WORK TO BE COMPLETED
Please return only the lines between the line with "The width and" and the final line of the entries, both included, and exclude pictures.

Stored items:
:::::
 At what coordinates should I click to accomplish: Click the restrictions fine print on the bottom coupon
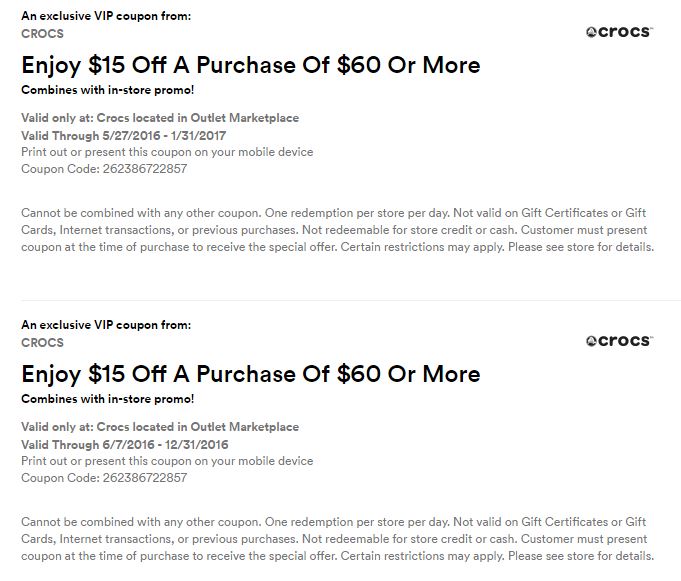click(337, 539)
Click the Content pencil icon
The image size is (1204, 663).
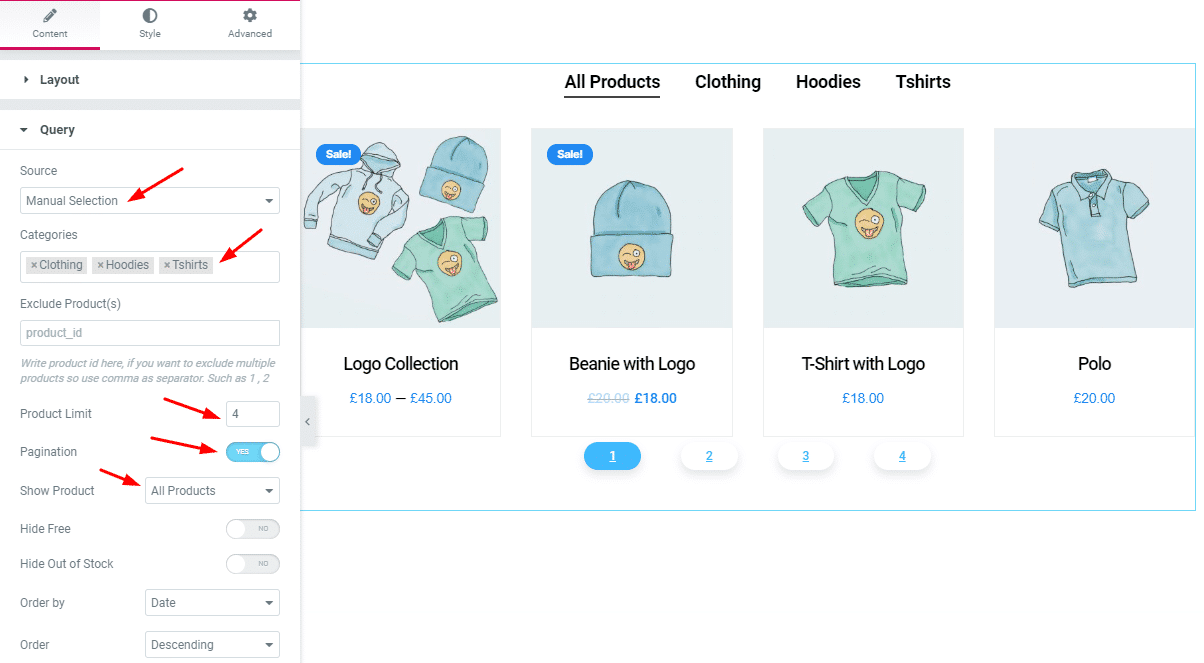coord(50,16)
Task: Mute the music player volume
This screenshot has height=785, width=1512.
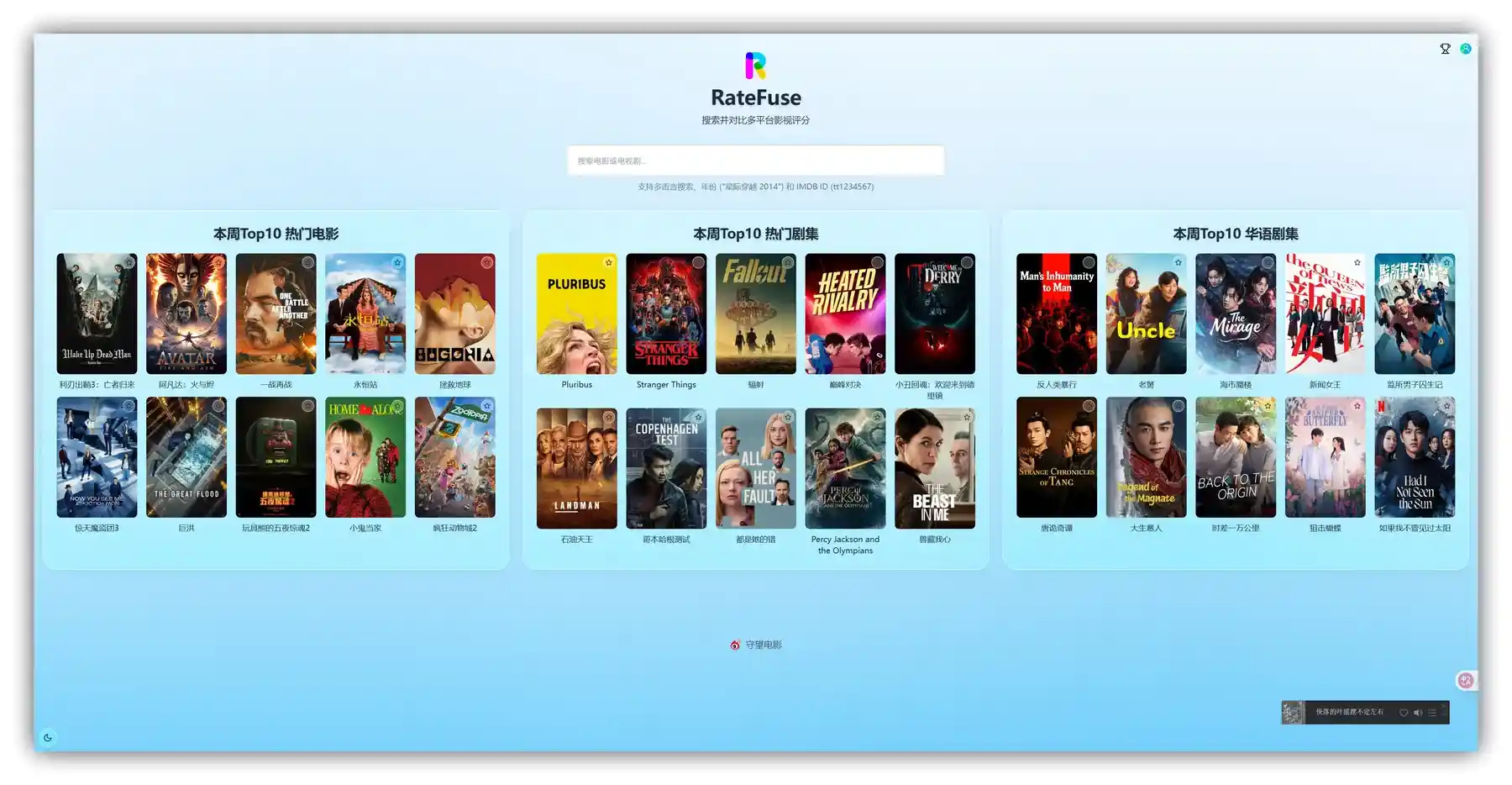Action: pyautogui.click(x=1418, y=713)
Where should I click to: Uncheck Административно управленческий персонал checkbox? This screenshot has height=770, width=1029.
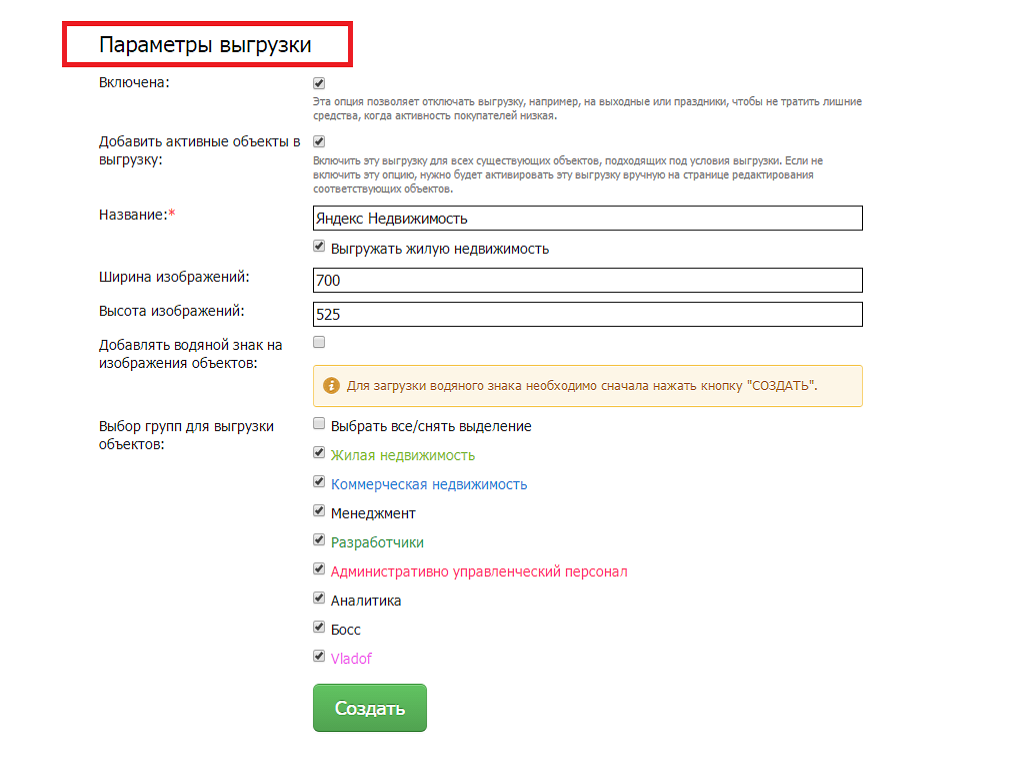[x=319, y=568]
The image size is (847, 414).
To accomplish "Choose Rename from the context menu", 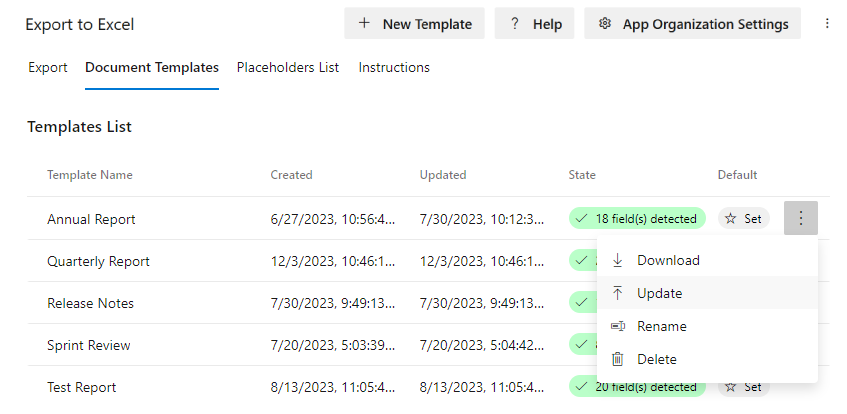I will click(661, 326).
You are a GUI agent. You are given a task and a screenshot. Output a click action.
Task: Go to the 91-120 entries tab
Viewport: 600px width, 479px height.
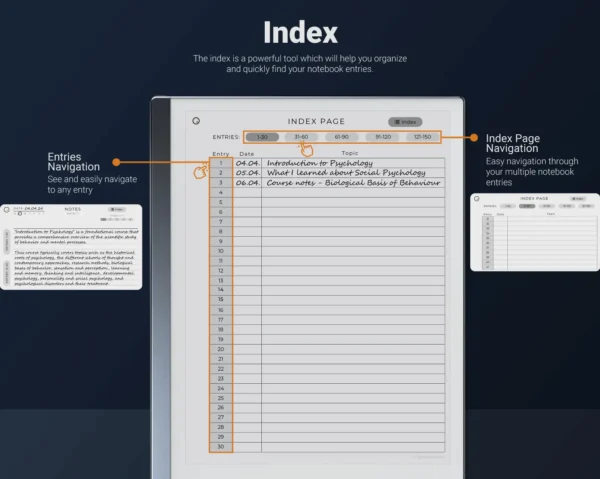coord(381,136)
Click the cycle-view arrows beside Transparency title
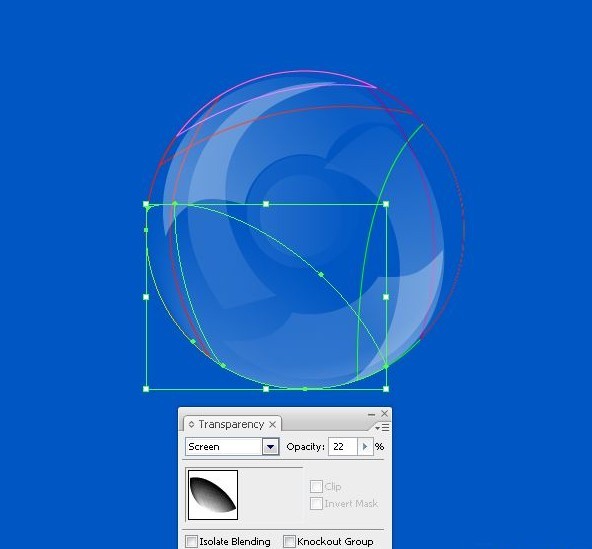This screenshot has height=549, width=592. coord(191,424)
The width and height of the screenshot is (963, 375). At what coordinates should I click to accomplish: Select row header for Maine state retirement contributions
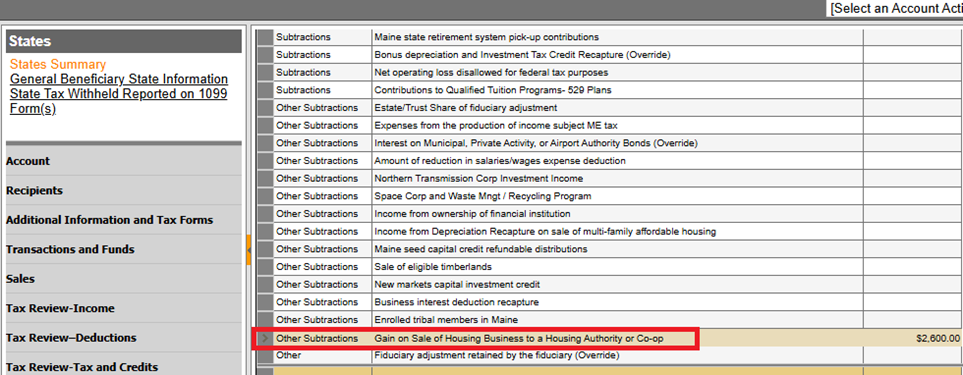[265, 37]
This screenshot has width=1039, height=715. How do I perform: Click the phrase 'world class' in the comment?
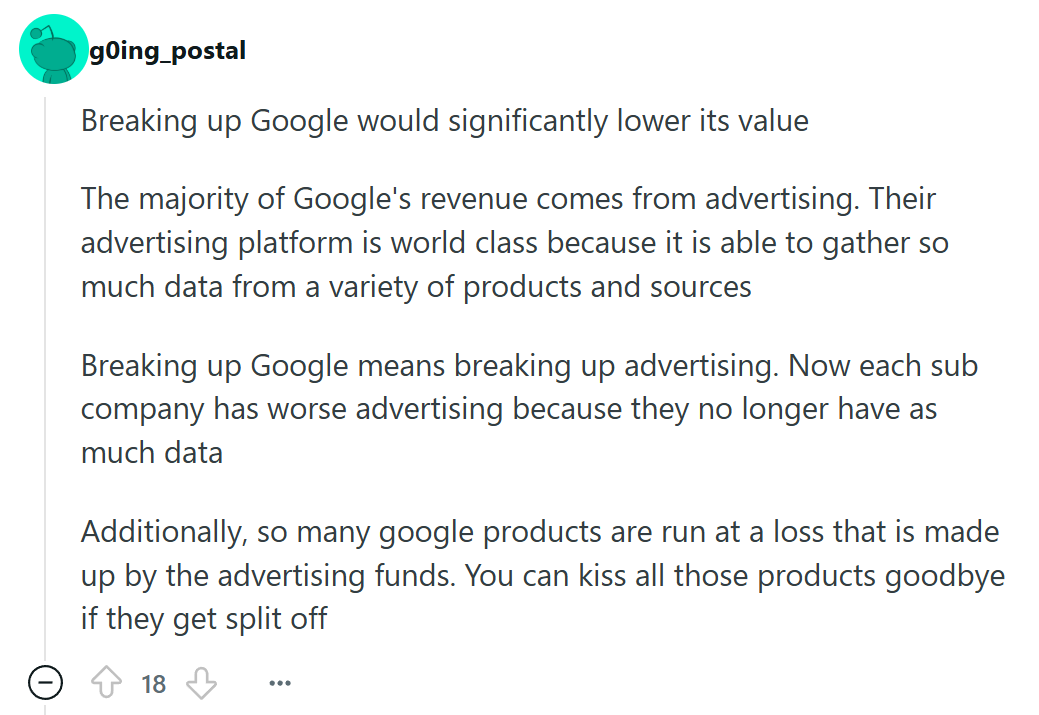coord(464,243)
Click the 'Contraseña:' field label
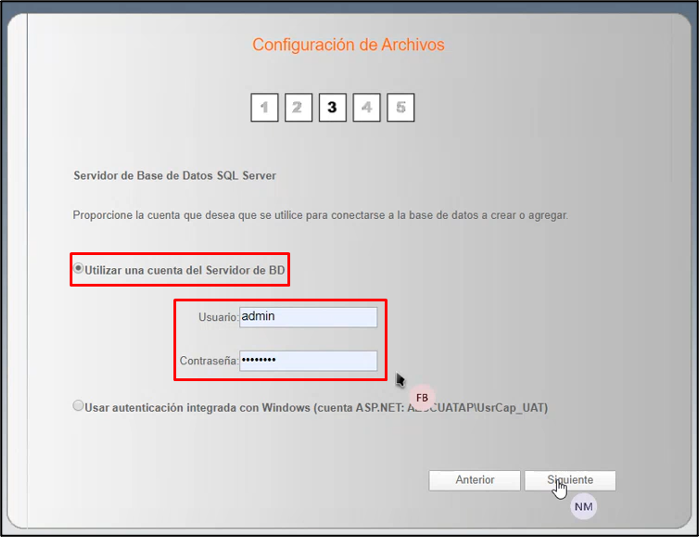Viewport: 700px width, 538px height. 208,361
:::::
REPLY TO THE TASK
The width and height of the screenshot is (963, 375). At what coordinates should I click to accomplish: Select row header for Maine state retirement contributions
[265, 37]
This screenshot has width=1039, height=715. How do I perform: Click the phrase 'world class' in the comment?
coord(464,243)
Click the 'Contraseña:' field label
Viewport: 700px width, 538px height. 208,361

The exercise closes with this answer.